Background IL-32 is a proinflammatory cytokine involved in various chronic inflammatory diseases. Chronic airway inflammation in asthmatic patients results in structural airway changes, including angiogenesis. Vascular endothelial growth factor (VEGF) is a key inducer of angiogenesis in the airways of asthmatic patients. Objective The aim of the study was to investigate the expression and function of IL-32 in patients with angiogenesis and asthma. Methods The expression and regulation of IL-32 in normal human bronchial epithelial (NHBE) cells was analyzed by using RT-PCR, ELISA, Western blotting, immunofluorescent staining, and flow cytometry. After knockdown of IL-32 in NHBE cells by small interfering RNA (siRNA) transfections, VEGF secretion was quantified by means of ELISA. New blood vessel formation was determined with human umbilical vein endothelial cells by culturing with supernatants from IL-32 siRNA–transfected NHBE cells.
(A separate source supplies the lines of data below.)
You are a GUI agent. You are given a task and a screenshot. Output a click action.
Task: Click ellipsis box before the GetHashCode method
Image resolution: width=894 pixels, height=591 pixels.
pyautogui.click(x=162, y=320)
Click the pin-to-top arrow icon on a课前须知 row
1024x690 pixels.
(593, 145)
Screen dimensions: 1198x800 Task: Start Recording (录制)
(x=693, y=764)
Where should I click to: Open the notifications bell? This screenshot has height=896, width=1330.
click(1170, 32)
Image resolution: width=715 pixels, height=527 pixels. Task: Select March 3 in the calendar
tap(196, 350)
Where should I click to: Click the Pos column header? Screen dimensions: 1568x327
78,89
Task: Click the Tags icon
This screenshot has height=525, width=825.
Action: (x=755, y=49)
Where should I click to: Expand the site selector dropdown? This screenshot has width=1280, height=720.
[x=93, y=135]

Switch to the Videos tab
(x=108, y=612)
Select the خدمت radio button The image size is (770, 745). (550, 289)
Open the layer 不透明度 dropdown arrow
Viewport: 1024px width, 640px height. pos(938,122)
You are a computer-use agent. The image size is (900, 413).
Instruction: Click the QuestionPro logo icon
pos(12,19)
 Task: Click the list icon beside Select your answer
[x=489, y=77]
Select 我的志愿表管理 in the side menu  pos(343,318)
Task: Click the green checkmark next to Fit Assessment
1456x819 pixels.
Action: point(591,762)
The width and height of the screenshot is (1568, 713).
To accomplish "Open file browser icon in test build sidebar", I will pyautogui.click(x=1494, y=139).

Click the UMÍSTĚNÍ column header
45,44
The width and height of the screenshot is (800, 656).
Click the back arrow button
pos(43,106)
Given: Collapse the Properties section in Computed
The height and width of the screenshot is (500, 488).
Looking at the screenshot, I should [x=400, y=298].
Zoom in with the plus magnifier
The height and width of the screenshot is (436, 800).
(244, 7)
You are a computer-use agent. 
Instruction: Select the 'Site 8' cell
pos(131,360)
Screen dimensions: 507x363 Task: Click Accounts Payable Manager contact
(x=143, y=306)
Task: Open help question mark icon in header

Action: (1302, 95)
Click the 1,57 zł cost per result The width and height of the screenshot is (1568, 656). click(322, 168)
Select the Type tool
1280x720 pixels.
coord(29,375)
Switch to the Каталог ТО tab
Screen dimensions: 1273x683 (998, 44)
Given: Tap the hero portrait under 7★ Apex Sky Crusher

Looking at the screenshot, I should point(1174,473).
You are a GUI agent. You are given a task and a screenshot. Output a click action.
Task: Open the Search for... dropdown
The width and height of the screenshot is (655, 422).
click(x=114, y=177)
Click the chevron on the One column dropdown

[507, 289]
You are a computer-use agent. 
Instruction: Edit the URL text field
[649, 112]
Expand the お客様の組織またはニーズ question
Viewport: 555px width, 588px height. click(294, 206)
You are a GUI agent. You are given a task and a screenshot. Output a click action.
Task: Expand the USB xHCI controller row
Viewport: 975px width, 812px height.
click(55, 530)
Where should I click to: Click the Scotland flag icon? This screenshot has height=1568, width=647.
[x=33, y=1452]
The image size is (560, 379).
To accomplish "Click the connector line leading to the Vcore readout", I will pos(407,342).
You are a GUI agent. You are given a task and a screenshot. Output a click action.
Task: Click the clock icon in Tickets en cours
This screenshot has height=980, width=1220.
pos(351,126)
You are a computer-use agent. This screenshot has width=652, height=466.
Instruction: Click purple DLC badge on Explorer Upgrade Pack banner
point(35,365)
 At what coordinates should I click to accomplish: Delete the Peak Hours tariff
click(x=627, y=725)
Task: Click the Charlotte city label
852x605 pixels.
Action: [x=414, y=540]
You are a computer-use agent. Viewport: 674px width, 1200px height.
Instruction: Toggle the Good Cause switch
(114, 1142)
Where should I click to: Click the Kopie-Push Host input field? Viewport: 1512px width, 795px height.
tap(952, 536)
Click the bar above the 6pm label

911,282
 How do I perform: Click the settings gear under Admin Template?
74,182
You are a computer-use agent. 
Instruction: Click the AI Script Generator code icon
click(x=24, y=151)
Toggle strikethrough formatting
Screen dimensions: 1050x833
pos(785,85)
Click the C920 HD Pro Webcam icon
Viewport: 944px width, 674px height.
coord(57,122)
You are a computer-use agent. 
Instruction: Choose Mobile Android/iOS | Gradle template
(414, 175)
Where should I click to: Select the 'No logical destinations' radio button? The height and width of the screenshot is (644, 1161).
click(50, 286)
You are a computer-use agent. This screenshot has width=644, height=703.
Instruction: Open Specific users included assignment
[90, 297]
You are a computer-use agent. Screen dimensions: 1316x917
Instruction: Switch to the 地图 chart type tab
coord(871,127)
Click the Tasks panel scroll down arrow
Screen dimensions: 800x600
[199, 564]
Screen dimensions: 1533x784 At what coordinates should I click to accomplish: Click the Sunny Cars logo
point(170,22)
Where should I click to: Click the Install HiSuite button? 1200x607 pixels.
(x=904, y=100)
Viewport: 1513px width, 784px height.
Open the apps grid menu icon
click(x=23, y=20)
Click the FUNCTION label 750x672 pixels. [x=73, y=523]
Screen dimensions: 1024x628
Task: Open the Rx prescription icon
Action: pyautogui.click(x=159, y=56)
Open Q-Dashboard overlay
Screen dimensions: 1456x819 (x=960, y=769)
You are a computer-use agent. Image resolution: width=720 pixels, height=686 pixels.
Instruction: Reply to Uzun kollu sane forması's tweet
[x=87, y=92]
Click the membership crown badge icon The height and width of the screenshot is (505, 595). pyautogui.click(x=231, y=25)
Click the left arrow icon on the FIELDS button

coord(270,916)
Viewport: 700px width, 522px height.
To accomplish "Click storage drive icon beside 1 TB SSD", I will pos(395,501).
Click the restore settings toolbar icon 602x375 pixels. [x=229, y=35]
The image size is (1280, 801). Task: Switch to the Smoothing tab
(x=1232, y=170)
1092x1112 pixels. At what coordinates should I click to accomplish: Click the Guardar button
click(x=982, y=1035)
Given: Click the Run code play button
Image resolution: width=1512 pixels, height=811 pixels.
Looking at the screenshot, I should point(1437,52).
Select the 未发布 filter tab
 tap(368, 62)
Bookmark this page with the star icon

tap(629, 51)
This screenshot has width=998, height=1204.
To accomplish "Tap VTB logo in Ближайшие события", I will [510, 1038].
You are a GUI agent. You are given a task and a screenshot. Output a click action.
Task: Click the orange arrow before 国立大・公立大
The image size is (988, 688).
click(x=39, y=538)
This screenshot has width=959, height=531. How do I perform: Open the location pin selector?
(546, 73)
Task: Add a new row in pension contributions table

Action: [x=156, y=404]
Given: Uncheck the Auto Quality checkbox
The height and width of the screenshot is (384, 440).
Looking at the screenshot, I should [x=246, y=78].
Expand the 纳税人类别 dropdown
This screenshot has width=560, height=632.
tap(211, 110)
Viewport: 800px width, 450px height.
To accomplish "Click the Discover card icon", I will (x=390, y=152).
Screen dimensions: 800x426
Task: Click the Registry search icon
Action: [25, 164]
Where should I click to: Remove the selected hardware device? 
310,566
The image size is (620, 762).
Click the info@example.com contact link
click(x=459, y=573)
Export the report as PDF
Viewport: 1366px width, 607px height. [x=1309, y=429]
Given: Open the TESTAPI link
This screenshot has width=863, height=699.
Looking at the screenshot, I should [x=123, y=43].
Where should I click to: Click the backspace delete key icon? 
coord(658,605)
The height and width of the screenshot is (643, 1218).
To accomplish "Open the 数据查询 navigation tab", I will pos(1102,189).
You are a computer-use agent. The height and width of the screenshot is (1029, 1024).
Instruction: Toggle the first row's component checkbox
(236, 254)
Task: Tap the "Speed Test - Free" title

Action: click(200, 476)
IL-32 was determined in serum and induced sputum samples of asthmatic patients and healthy control subjects by means of ELISA. Results IL-32 is expressed in NHBE cells on stimulation with IFN-γ, TNF-α, TH 1 cells, and rhinovirus. Inhibition of IL-32 expression resulted in significantly increased secretion of the proangiogenic factors VEGF and platelet-derived growth factor by NHBE cells. Human umbilical vein endothelial cells cultured in supernatants from IL-32 siRNA–transfected NHBE cells showed enhanced in vitro angiogenesis. IL-32 is detectable in induced sputum from asthmatic patients. IL-32 serum levels were significantly higher in asthmatic patients compared with those seen in healthy control subjects and correlated with response to asthma treatment. Conclusion IL-32 is induced by IFN-γ, TNF-α, TH 1 cells, and rhinovirus in bronchial epithelial cells. It inhibits angiogenesis, and its serum levels are associated with a good treatment response in asthmatic patients.